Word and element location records
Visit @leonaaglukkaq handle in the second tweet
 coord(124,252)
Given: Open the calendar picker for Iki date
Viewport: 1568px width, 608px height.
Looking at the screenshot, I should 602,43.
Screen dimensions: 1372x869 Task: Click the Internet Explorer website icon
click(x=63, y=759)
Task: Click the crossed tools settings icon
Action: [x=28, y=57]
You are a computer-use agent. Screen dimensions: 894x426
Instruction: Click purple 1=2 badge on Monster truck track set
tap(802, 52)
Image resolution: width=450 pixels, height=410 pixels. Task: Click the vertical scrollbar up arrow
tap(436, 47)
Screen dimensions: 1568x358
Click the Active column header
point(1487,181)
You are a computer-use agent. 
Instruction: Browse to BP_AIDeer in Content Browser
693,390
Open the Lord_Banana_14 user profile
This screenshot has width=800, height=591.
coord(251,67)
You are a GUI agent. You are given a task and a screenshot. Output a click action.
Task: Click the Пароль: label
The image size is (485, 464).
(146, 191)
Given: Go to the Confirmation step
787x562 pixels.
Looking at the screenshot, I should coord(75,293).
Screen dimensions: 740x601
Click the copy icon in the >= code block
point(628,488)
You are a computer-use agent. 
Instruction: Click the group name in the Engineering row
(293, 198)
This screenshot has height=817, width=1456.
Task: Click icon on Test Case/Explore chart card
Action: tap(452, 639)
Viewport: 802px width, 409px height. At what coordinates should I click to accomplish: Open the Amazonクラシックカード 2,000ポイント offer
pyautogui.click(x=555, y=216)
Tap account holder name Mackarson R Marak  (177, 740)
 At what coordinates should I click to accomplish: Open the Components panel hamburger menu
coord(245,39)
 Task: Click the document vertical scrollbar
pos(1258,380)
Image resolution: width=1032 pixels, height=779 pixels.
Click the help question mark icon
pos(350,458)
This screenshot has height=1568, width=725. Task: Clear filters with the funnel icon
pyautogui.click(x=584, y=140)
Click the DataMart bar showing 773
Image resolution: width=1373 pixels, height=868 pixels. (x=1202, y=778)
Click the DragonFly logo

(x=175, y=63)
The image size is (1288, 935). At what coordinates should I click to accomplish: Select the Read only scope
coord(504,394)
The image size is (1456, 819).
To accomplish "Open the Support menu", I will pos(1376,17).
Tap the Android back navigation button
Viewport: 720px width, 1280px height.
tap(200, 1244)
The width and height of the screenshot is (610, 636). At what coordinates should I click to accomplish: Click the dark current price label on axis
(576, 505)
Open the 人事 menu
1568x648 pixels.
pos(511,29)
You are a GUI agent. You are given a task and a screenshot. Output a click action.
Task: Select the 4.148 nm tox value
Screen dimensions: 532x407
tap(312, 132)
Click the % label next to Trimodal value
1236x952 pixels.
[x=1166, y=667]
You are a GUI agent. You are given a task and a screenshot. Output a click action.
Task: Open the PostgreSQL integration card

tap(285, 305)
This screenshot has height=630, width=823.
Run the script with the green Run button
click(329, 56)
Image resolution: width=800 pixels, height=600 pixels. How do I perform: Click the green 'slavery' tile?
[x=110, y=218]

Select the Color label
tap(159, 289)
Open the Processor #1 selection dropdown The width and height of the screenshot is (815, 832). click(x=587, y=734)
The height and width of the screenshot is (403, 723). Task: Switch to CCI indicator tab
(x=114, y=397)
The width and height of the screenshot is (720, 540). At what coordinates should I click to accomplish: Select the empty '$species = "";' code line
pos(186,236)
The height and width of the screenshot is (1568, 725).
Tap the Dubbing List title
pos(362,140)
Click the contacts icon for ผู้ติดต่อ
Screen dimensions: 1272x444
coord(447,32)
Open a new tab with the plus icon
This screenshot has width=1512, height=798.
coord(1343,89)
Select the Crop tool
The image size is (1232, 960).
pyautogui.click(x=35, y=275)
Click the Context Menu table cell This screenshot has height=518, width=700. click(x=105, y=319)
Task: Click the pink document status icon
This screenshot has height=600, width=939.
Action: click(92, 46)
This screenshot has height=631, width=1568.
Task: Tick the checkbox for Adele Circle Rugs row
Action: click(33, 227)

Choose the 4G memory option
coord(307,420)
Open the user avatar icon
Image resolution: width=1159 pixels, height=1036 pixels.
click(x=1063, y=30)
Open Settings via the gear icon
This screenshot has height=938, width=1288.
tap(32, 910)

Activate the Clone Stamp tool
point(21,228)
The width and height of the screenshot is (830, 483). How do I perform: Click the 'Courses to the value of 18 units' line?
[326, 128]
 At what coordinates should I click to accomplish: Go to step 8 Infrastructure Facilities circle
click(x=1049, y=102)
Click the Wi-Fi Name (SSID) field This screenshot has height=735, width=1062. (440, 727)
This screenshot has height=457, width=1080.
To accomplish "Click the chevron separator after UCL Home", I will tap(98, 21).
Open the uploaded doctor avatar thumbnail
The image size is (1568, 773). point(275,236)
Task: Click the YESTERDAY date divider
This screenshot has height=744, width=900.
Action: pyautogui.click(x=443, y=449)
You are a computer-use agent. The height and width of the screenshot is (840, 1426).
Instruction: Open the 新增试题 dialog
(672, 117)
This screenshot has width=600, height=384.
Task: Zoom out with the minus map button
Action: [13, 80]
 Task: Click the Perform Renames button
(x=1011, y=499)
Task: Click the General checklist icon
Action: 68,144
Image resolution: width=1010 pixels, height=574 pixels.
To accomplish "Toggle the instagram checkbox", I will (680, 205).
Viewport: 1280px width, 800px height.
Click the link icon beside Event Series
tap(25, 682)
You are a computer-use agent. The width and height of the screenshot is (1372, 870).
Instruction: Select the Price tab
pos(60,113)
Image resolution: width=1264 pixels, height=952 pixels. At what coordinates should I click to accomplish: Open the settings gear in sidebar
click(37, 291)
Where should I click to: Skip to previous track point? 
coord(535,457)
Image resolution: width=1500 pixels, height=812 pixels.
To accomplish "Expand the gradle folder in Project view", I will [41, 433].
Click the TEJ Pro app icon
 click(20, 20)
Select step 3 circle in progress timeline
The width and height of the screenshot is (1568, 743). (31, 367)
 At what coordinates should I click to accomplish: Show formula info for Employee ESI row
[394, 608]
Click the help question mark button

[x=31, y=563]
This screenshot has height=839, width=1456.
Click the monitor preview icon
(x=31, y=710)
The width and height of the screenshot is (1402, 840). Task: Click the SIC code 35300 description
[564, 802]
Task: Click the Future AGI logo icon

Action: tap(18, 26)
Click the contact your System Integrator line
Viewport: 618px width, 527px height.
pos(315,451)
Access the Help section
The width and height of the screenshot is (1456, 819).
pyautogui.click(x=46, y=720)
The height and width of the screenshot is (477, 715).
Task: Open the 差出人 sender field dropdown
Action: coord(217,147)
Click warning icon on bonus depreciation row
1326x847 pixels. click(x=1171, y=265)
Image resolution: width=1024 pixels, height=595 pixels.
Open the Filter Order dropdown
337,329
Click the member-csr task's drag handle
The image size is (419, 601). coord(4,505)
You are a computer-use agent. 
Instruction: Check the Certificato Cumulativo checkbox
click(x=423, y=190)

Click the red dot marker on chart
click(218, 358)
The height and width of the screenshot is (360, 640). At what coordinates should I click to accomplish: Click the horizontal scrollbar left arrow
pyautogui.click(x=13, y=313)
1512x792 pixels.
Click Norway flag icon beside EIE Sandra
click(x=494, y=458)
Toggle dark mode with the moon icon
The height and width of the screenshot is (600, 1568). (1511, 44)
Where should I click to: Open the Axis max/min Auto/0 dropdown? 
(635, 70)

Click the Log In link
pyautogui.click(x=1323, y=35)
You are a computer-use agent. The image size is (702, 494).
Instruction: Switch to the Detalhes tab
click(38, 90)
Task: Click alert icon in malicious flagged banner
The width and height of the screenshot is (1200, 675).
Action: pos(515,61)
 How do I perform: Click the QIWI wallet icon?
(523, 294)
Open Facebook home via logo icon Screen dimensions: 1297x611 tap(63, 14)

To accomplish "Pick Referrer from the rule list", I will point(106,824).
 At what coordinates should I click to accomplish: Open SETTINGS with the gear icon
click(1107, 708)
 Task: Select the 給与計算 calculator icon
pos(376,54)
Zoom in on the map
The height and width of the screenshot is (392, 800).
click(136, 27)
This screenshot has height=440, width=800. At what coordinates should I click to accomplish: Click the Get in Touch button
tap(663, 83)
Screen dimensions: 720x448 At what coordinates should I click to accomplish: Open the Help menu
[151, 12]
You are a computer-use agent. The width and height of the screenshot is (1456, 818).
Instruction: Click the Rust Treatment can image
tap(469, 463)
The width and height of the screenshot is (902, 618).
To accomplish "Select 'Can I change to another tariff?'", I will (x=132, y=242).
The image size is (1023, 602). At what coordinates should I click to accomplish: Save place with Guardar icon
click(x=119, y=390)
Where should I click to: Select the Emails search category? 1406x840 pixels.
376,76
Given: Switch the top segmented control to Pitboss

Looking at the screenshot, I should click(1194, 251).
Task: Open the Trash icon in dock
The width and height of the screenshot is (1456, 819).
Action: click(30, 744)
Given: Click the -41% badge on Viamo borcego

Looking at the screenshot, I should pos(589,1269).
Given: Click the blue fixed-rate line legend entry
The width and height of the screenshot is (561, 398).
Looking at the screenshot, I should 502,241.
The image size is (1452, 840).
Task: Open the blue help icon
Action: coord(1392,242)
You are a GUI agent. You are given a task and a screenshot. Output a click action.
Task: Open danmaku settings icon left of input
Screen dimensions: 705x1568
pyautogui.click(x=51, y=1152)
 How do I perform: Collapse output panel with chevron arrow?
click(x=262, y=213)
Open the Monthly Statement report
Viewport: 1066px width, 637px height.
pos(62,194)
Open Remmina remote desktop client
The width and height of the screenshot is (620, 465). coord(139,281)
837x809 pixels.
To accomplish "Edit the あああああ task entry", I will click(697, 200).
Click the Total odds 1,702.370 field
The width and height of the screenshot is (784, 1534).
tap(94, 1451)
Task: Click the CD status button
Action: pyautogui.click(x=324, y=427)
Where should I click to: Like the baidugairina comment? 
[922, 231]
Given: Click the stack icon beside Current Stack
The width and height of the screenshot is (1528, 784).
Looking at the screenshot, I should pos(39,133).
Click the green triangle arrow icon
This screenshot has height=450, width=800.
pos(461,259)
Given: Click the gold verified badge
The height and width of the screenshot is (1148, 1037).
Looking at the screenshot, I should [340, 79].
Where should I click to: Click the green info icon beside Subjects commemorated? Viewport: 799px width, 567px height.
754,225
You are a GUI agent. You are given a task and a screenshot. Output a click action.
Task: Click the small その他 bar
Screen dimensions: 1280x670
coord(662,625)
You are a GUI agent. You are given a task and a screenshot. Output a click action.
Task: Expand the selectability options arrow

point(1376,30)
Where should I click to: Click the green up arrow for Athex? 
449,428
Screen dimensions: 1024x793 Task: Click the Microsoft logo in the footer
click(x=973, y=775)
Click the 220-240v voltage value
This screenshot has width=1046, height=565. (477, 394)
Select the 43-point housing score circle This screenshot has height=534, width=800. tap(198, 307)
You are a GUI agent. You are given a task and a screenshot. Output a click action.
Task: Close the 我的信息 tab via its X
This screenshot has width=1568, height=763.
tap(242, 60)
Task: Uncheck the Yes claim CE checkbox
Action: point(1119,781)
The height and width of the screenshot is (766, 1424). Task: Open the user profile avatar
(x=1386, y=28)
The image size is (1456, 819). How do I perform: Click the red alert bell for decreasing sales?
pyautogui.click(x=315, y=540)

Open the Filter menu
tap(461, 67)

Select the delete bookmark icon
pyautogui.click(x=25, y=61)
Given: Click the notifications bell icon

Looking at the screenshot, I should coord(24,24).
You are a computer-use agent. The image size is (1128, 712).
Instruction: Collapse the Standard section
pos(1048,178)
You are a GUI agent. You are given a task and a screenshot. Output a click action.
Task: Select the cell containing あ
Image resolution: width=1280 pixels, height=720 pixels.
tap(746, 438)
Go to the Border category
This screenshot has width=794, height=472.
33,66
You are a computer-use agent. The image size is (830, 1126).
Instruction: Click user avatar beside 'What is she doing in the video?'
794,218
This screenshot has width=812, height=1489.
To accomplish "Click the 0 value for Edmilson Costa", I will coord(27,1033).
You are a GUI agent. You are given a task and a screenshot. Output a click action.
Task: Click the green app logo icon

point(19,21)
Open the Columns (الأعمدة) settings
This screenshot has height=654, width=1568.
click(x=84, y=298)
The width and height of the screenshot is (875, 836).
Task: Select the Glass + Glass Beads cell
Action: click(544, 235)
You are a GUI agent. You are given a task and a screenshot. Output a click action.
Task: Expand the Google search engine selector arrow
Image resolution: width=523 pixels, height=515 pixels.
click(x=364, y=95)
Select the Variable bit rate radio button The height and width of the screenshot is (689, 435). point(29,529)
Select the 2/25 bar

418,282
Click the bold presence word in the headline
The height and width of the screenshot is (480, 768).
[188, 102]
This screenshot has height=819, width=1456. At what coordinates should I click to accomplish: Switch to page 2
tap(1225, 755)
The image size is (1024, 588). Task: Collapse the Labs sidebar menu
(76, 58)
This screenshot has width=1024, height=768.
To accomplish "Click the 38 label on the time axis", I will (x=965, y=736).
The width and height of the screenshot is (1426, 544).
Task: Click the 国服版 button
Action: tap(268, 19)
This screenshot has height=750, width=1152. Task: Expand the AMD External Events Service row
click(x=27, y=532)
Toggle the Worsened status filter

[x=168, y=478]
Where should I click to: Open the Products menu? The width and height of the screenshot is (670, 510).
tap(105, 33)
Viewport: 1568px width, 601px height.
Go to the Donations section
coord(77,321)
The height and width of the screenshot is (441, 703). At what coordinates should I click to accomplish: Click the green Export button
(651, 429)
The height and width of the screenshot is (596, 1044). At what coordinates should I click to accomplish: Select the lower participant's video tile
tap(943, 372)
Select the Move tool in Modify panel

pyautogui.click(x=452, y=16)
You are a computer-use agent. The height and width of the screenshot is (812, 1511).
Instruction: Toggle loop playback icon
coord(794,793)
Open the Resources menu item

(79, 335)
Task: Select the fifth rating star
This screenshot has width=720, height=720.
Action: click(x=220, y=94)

What this task involves: Return each line of the listing above that contains the string "dark", matching case exactly.

Written solution:
The width and height of the screenshot is (610, 636). At what coordinates should I click to accomplish: Click the dark current price label on axis
Toggle dark mode with the moon icon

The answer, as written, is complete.